Paulo Guinote
O Presidente da República optou por fundamentar o veto numa questão formal e fácil de contornar pelo Governo.
Quase à noite, no dia a seguir ao Natal, soube-se que o Presidente da República vetou o decreto-lei com que o Governo pretendia impor de forma unilateral a recuperação de uma pequena parte do tempo de serviço congelado aos professores desde Agosto de 2005. Não esperava tal veto depois do que foi sendo escrito e dito na comunicação social acerca do assunto, mesmo se o achava a decisão mais justa a tomar. Em especial se fosse fundamentada de um modo robusto, existindo dois fortes fundamentos para o fazer: a situação de desigualdade no tratamento dado aos professores do continente em relação aos das regiões autónomas e o facto de a solução apresentada (contagem do tempo a recuperar apenas a partir de uma próxima progressão) permitir situações de ultrapassagem na carreira.
No entanto, o Presidente da República optou por fundamentar o veto numa questão formal e fácil de contornar pelo Governo. Ao remeter para o artigo 17.º da Lei do Orçamento para 2019, que prevê que a questão seja objecto de negociação sindical, limita-se a forçar o Governo a, após 1 de Janeiro, voltar a uma negociação que, como assistimos no início de Dezembro por imposição do Parlamento, começa e acaba sem qualquer mudança nas condições da proposta. Quem festejou o veto, festejou apenas o adiamento de algo que, nos termos em presença, repete a coreografia negocial de 2018.
O Governo só não festejou porque tinha de fazer o papel de incomodado, mesmo não o estando. A nota com que reagiu ao veto é de uma enorme hipocrisia quando afirma que “o Governo lamenta o facto de os educadores e os professores dos ensinos básico e secundário não poderem ver contabilizados já a partir de 1 de janeiro de 2019 os 2 anos, 9 meses e 18 dias”. A verdade é que, de acordo com os termos do decreto vetado, só os professores que com progressão assegurada para o 5.º escalão (que é uma das transições sujeita a quotas) no dia 1 de Janeiro poderiam beneficiar de alguma coisa, pois o que se determina é que tal contabilização só faça efeito após uma futura progressão e todos os escalões da carreira, à excepção do 5.º, têm quatro anos. Por exemplo, quem tenha progredido a qualquer outro escalão em meados de 2018 só veria efeitos de tal “recuperação” após progredir de novo (meados de 2022) e terá então de esperar que se complete o resto do tempo em falta para que a benesse governamental se possa concretizar (finais de 2023). Desta forma, os professores no 9.º escalão nunca poderão beneficiar da medida. E muitos outros, no 8.º, que cheguem à idade de se aposentar, também não. E os que não tiverem quotas para passarem ao 3.º, 5.º ou 7.º. A nota do Governo assenta numa espécie de realidade alternativa, típica do discurso político que vivemos. A 1 de Janeiro ninguém ganharia mais um cêntimo com a promulgação do decreto-lei.

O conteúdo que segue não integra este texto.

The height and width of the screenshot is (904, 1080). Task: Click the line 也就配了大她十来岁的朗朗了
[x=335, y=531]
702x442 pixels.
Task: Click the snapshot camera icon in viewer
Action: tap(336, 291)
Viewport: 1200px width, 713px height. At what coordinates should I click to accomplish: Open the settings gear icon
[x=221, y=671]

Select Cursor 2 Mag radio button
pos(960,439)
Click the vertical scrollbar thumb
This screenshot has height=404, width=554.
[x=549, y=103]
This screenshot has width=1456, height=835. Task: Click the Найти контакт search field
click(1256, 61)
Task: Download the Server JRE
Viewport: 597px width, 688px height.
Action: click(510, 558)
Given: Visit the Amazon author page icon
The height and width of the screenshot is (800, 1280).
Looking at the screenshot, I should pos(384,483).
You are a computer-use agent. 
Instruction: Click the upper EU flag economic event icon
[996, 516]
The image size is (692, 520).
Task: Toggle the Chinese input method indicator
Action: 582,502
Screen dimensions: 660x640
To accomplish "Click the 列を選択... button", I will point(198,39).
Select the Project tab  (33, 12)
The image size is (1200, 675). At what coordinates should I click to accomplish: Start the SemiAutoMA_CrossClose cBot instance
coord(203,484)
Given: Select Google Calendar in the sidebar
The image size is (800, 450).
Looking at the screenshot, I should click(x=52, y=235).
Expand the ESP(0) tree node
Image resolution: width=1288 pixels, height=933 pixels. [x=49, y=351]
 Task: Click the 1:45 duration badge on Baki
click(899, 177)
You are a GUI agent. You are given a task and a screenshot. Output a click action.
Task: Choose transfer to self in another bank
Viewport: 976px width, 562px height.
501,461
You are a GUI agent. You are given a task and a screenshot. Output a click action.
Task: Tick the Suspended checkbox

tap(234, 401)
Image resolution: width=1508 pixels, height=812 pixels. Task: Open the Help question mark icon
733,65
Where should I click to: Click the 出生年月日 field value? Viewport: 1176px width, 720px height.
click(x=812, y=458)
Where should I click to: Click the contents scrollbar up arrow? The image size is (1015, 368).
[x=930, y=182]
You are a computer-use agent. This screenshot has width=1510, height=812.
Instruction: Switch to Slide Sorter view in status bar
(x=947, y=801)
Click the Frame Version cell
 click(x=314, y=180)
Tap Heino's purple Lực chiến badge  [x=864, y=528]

A erosão da carreira docente e a proletarização da classe não é uma imposição orçamental como se quer fazer acreditar. É um projecto político claro que precede a crise das contas públicas, destinado a domesticar uma classe profissional, por se considerar excessivo o poder negocial dos seus sindicatos. A recuperação integral, faseada ou não, do tempo de serviço congelado desde 2005 não é uma caixa de Pandora que depois de aberta libertaria demónios mil e levaria ao colapso das contas públicas. O problema é que essa recuperação integral seria uma declaração de derrota em relação a um esforço iniciado no final de Agosto de 2005. Não é por acaso que os comunicadores políticos do Governo falam quase sempre em apenas sete anos de congelamento (2011-2017) como se tivesse sido uma espécie de consequência associada ao colapso financeiro, à vinda da troika para Portugal e aos governos do PSD/CDS. Nada disso, os congelamentos nas progressões começaram antes como parte de um plano executado quando Maria de Lurdes Rodrigues encomendou a João Freire um relatório (Estudo sobre a Reorganização da Carreira Docente, Dezembro de 2005) destinado a encontrar soluções que tornassem a carreira docente mais lenta nas progressões e com pontos de estrangulamento que impedissem parte significativa dos professores de alcançarem o seu topo.
Quase tudo o que se tem escrito acerca deste tema, contra as justas pretensões dos professores verem reconhecido o seu tempo de trabalho que prestaram, esconde o essencial: estão em causa opções políticas antigas, partilhadas pelo núcleo duro do actual Governo que as validou nos tempos de José Sócrates. Mas, como o fim das retenções, não há coragem para o assumir com clareza.